• WHAT THE EXERCISE ASKS: Would you return, word for word, the lines of the items below, starting with the line containing "You are a computer-use" and going on through the end of the items? Leave out the pictures.

Dataset items:
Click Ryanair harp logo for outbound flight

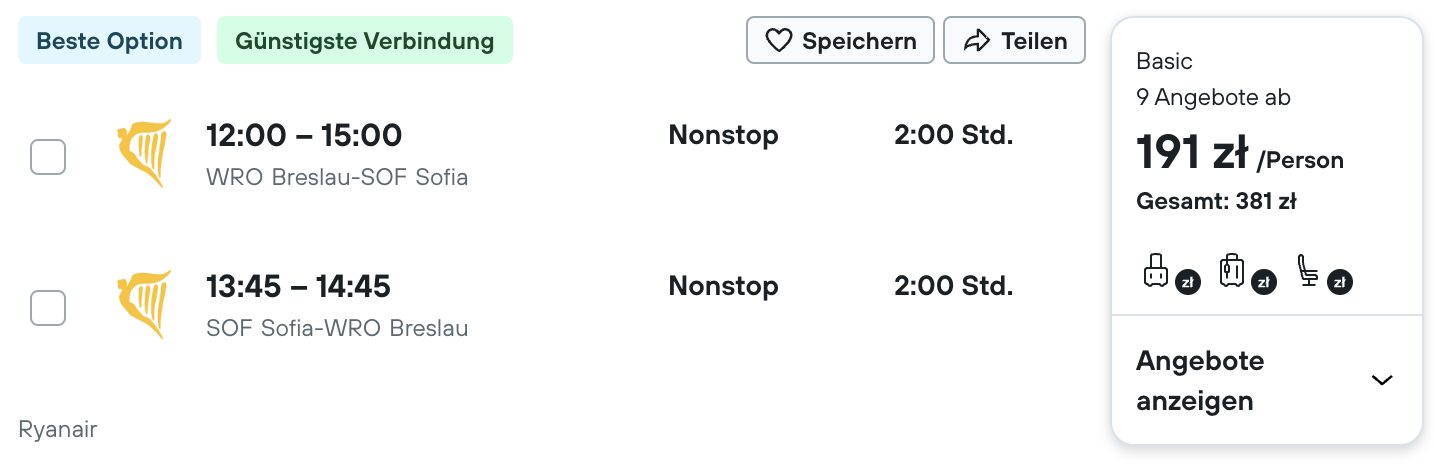tap(144, 155)
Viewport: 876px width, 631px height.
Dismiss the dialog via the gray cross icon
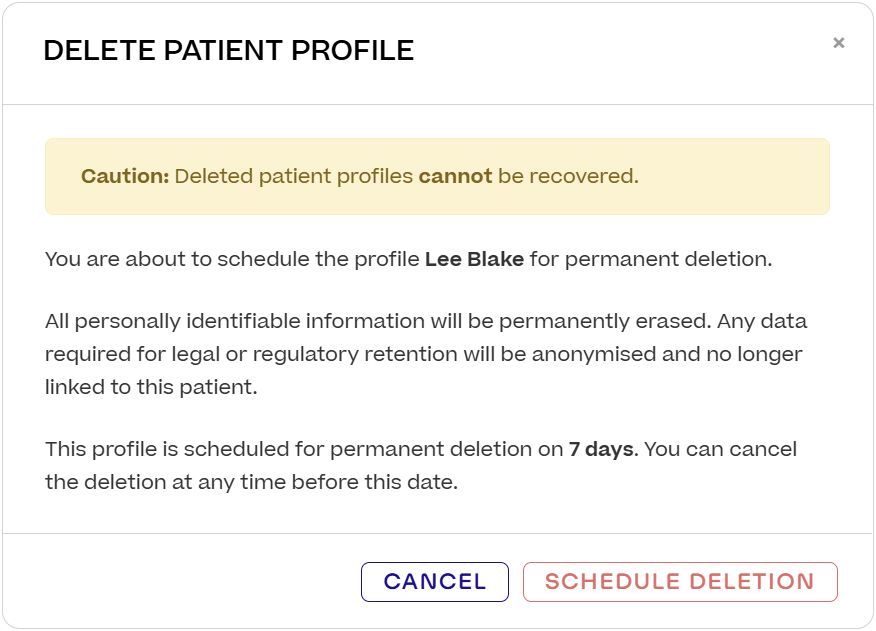pos(838,43)
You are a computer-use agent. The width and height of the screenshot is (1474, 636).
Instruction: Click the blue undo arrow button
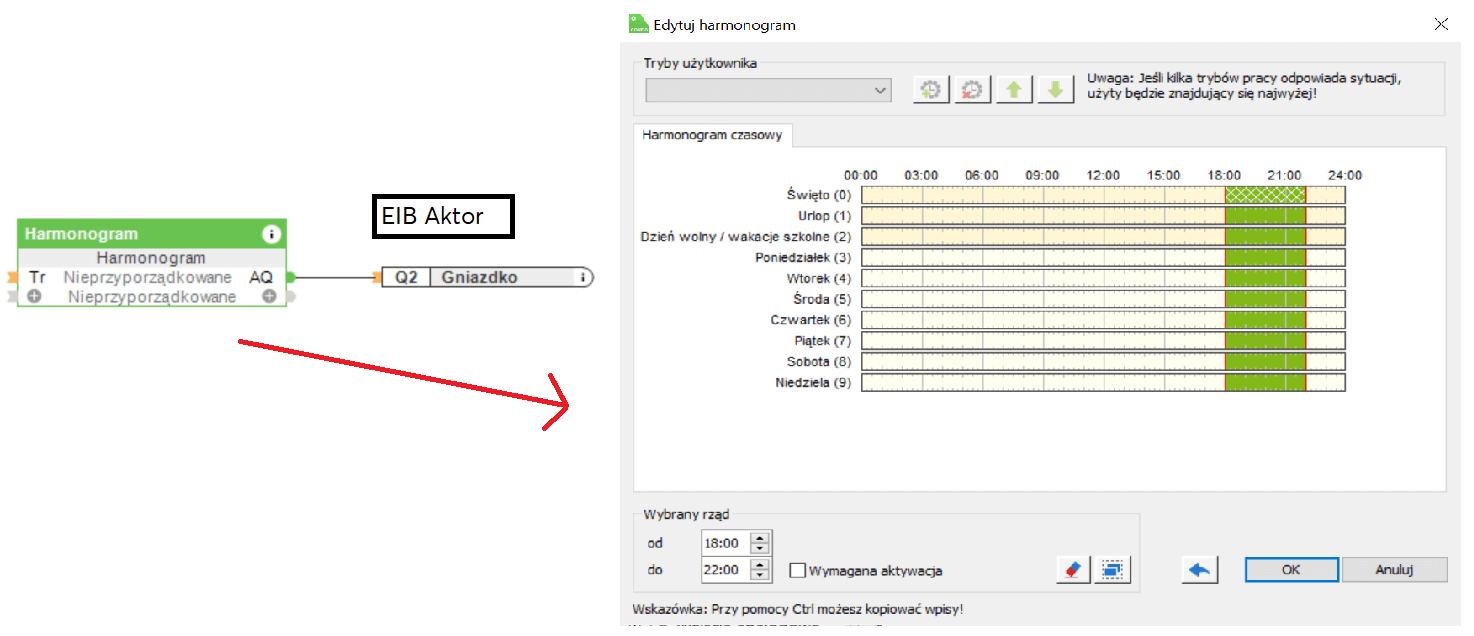pos(1200,570)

• WRITTEN ANSWER:
You are a computer-use agent. The width and height of the screenshot is (1474, 636).
Instruction: Click the blue undo arrow button
pos(1200,570)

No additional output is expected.